Editorial Note: Following the publication of Study 329 Restored, Martin Keller and his co-authors gave an initial response in which they said Nobody Pinned Anything on Us and also that they would respond in more detail later. It took four months for this response to appear. Our Response will follow in the next post and after that we will update our background correspondence with BMJ.
This and earlier correspondence and all the data from the Study 329, BMJ reviews of the study, a timeline of the history of SSRIs and all controversies linked to these drugs is all available on Study329.org.
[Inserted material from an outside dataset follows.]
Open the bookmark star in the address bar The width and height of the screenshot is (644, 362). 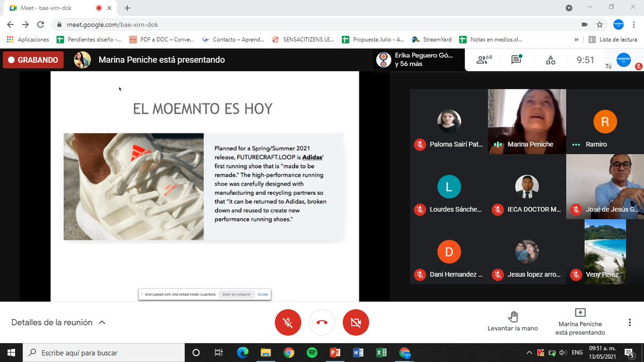pos(600,24)
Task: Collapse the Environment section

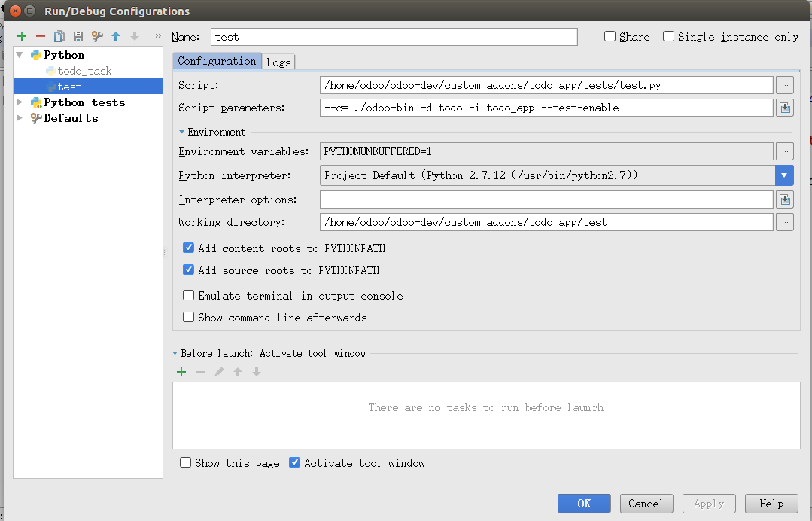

There are two further Study 329 articles making Study 329 the most intensively studied Clinical Trial ever. The Study 329 website will make all this material available for anyone who wants to see how clinical trials operate – this study is not an anomaly, it is standard industry practice.
The picture above was dubbed Three Amigos by its creator. It features Charlie Nemeroff, Marty Keller and Alan Schatzberg. A picture that is at least as appropriate is below linked to the conflict of interest declaration.
BMJ 2015; 351 doi: http://dx.doi.org/10.1136/bmj.h4320 (Published 16 September 2015) Cite this as: BMJ 2015;351:h4320
18 January 2016
Martin B Keller, Boris Birmaher, M.D., Gabrielle A. Carlson, MD, Gregory N. Clarke, Ph.D., Graham J. Emslie, M.D., Harold Koplewicz, M.D., Stan Kutcher, M.D., Neal Ryan, M.D., William H. Sack, M.D., Michael Strober, Ph.D.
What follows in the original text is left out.